◆ WHAT IS EXPECTED: Pictures stay out of the copy. Retype exactly the lines below from the one with "Given: Click the red number 35 annotation" through the one with "At what coordinates should I click to accomplish: Select".

◆ INPUT MATERIAL:
▽

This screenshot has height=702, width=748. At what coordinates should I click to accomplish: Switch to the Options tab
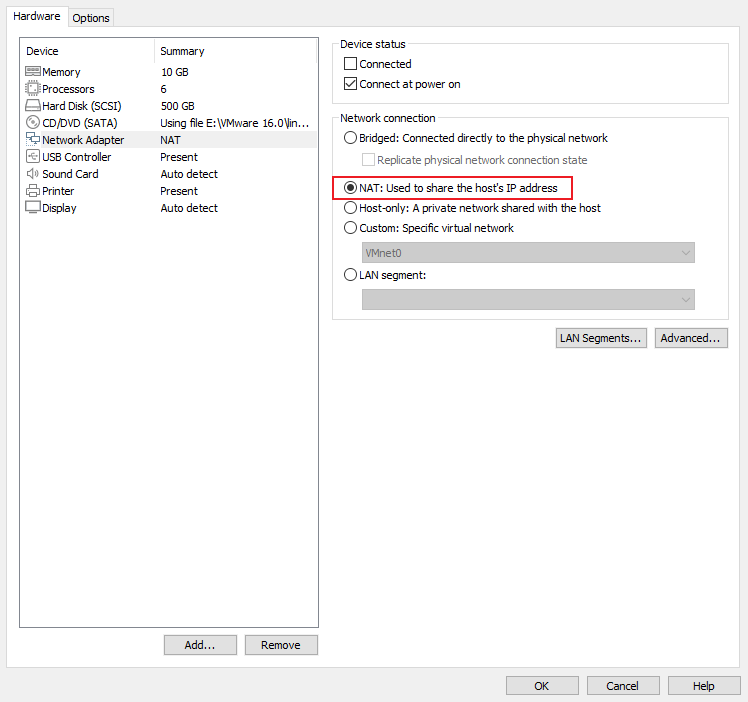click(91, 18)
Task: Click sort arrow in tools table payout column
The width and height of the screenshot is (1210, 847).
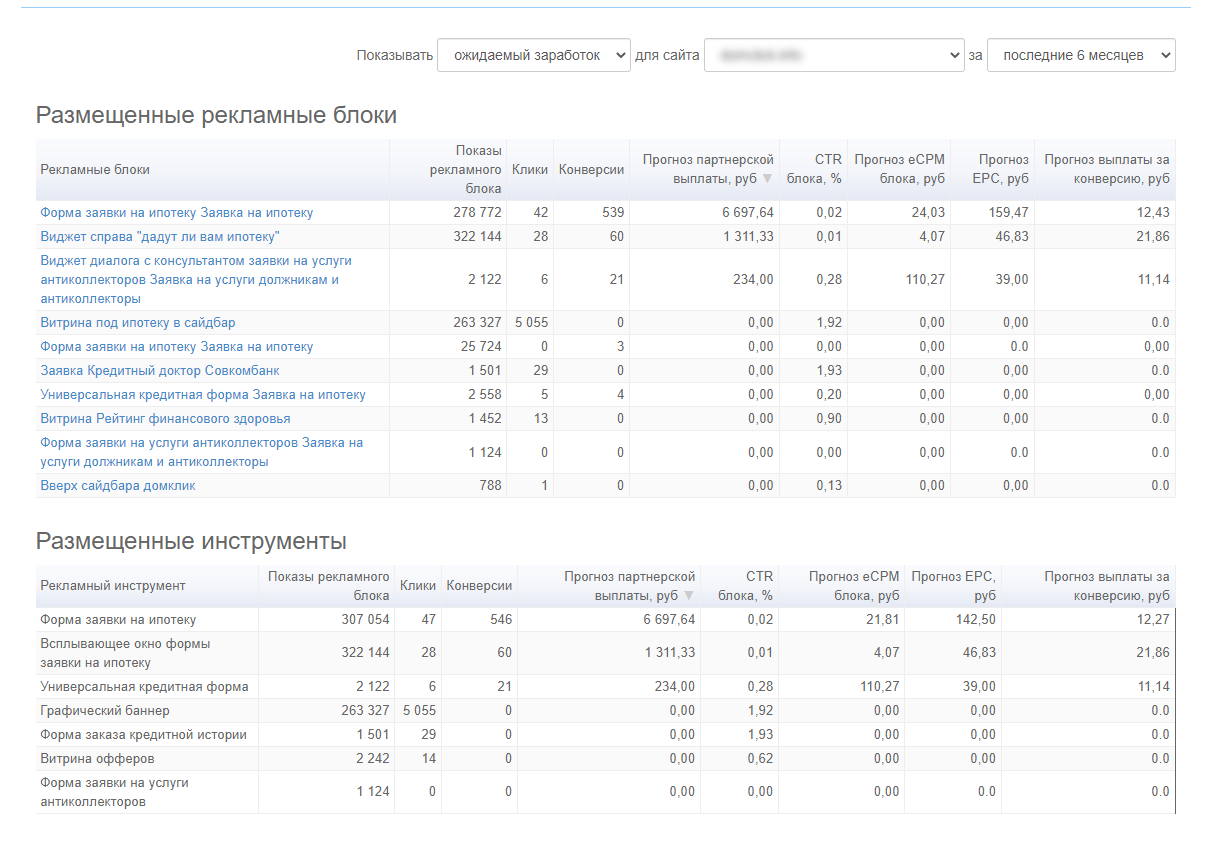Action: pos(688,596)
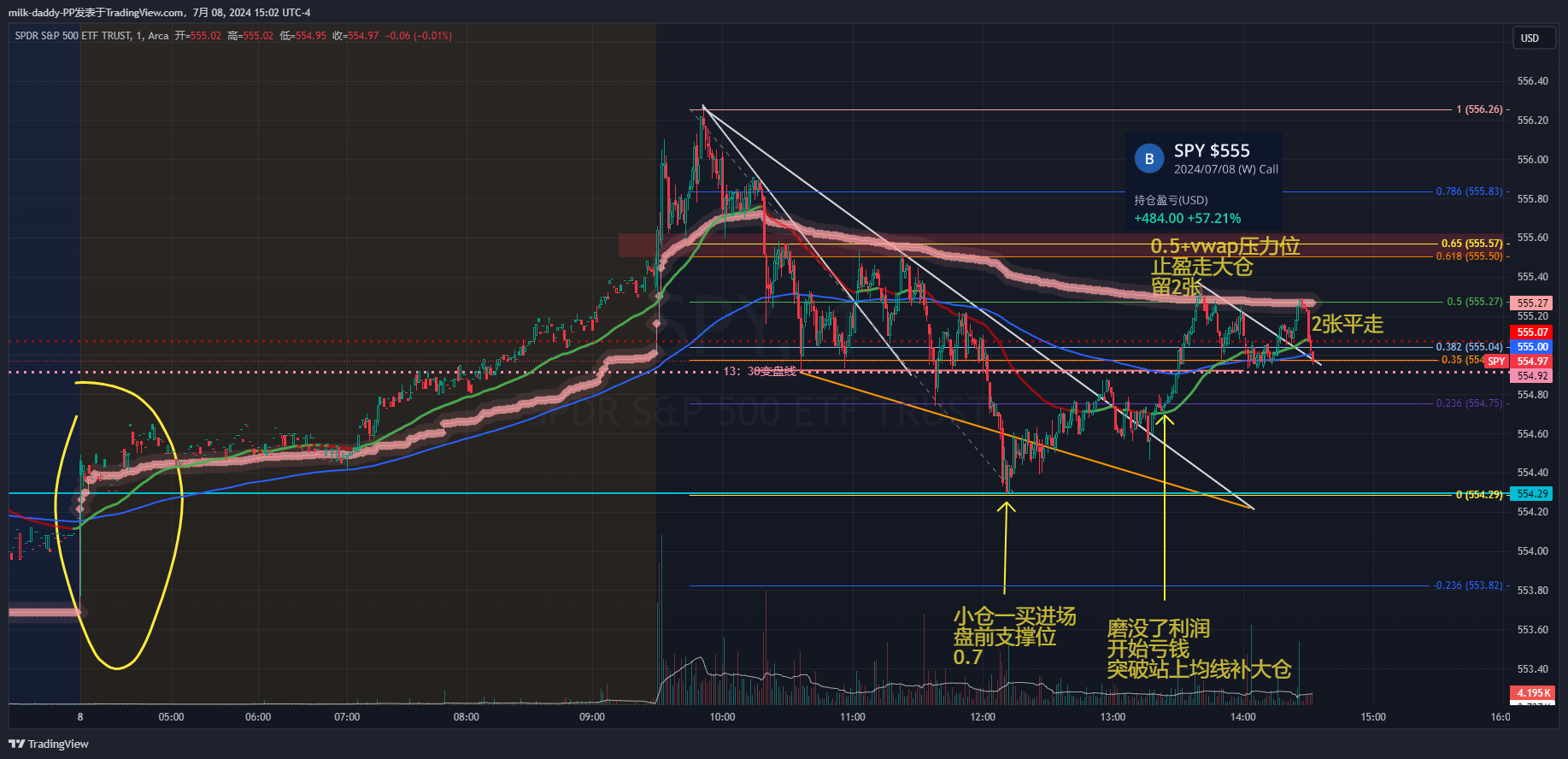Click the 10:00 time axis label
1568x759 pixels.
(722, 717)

△
▽

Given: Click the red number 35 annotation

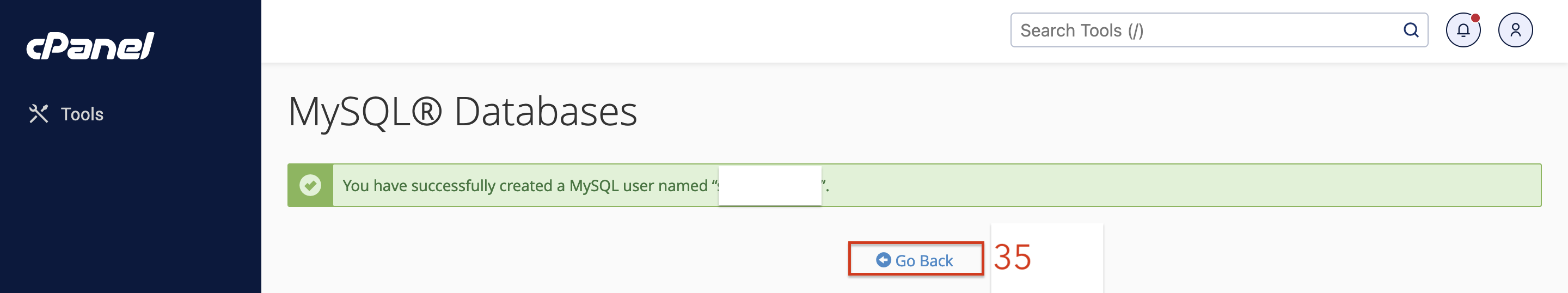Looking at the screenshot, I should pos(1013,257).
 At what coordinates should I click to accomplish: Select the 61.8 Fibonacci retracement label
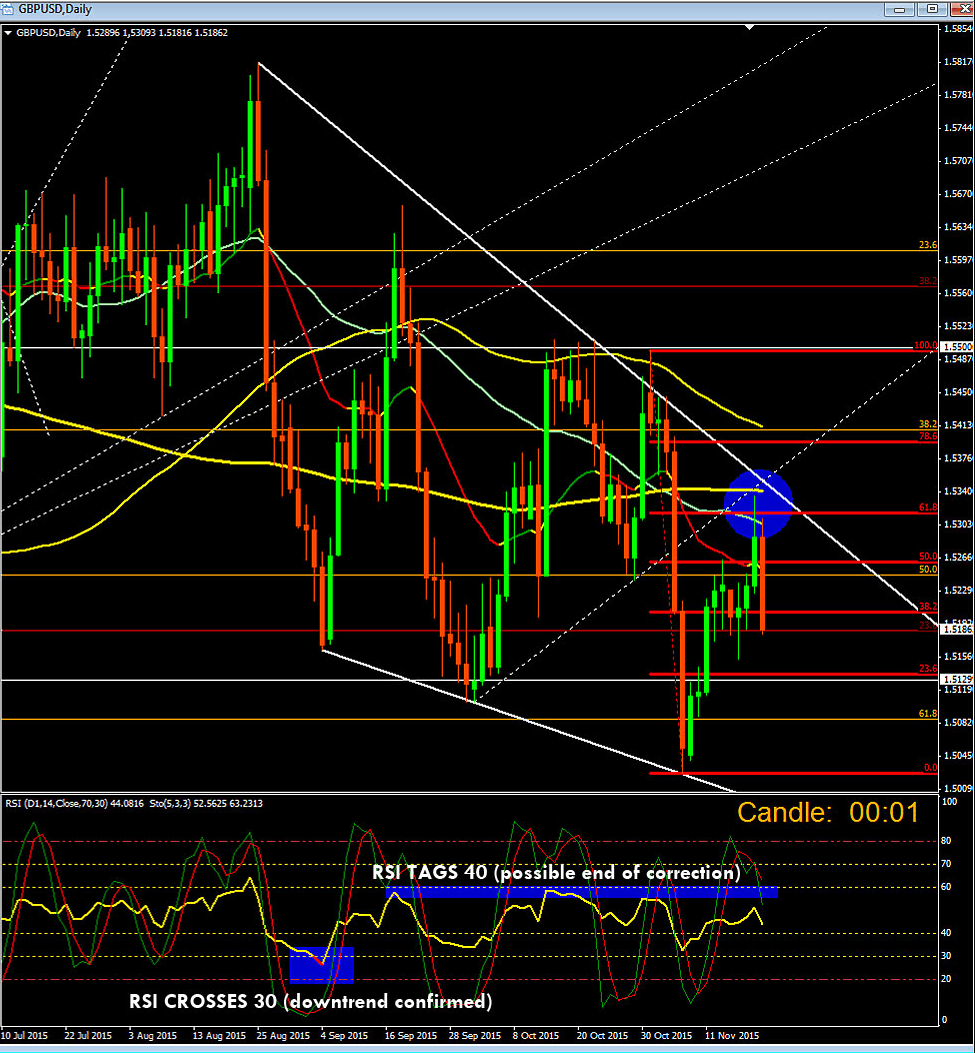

△
▽

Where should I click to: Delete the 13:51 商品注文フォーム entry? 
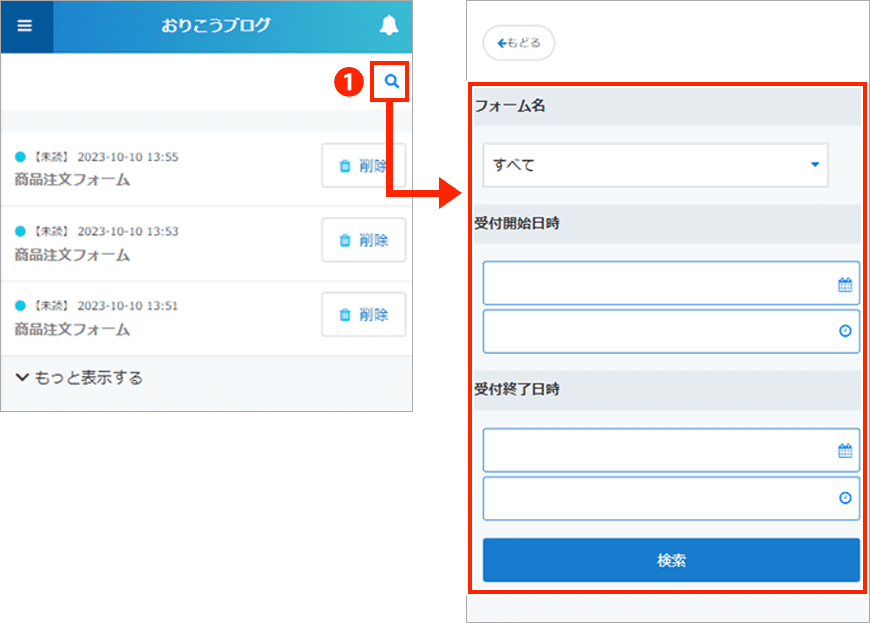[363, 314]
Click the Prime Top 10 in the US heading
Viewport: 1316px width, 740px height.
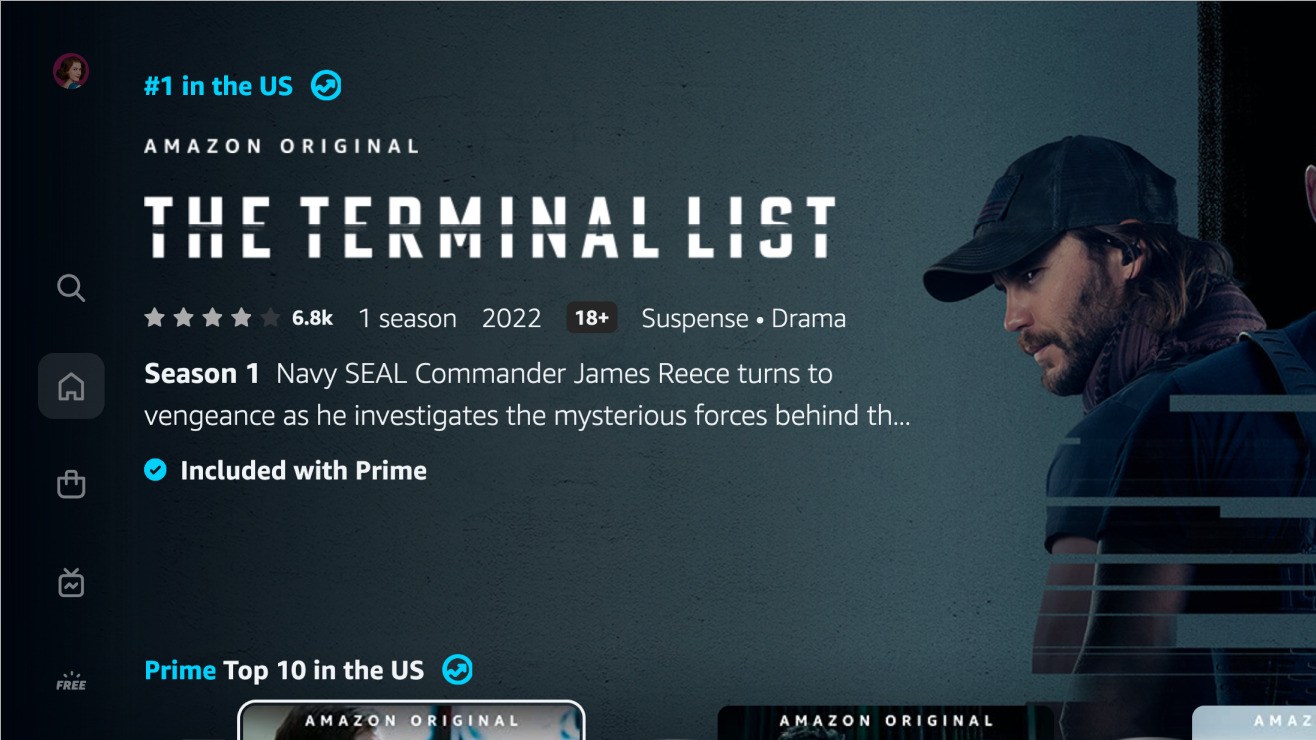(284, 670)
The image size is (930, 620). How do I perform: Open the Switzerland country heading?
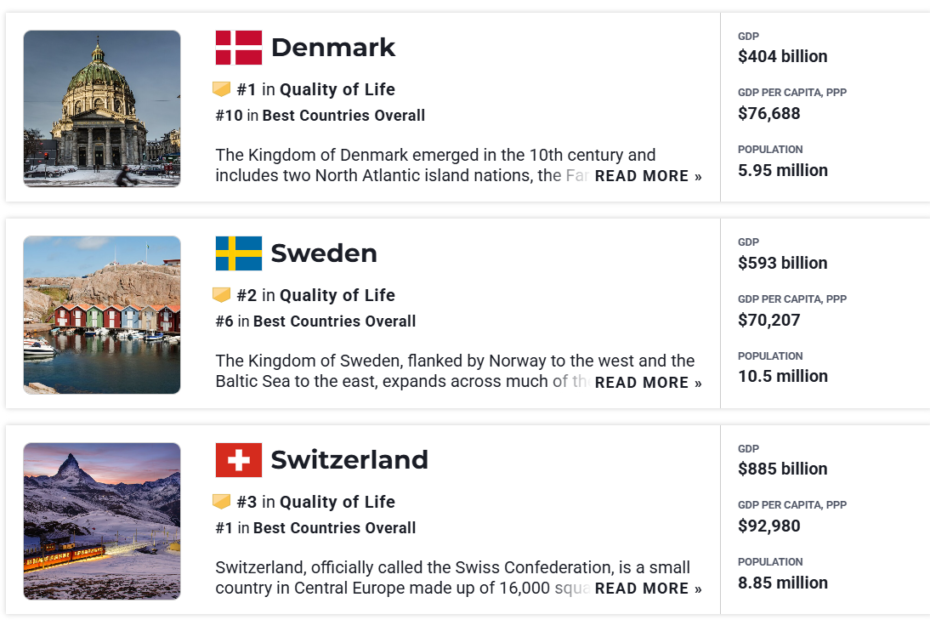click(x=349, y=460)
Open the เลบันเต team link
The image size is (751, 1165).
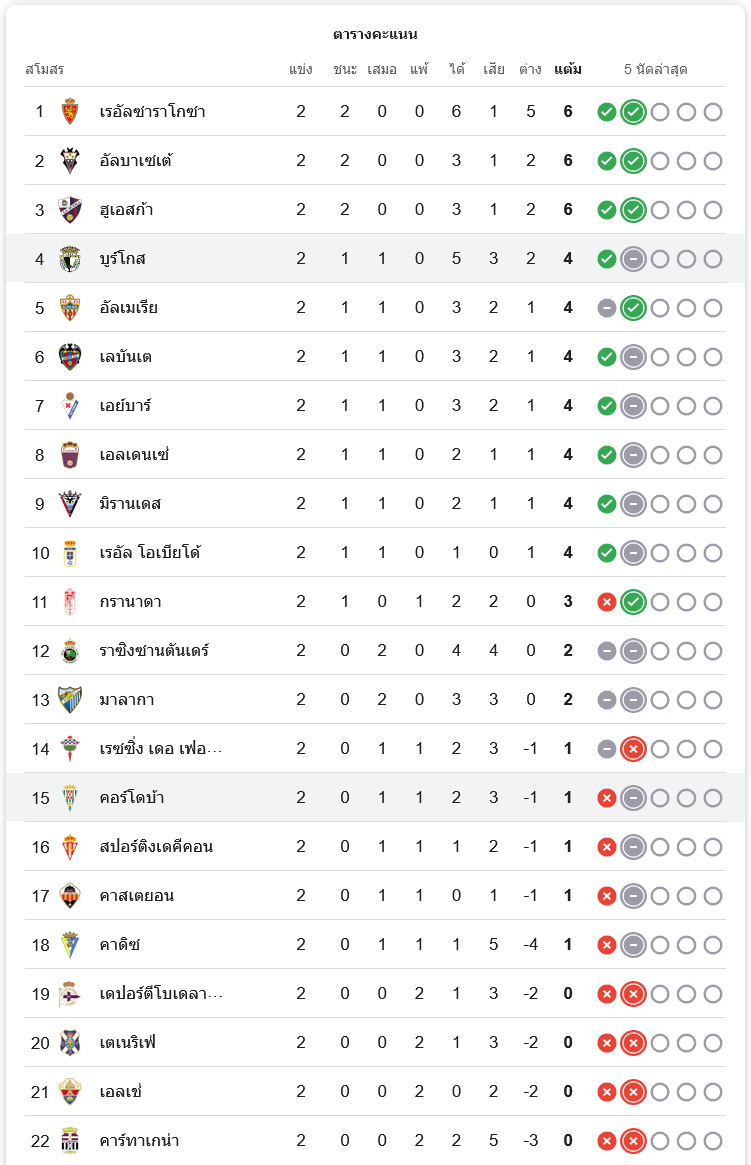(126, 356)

△

◆ EXPECTED ANSWER:
Given: Click the red number 35 annotation

Looking at the screenshot, I should pos(1013,257).
 At what coordinates should I click to accomplish: Select the 61.8 Fibonacci retracement label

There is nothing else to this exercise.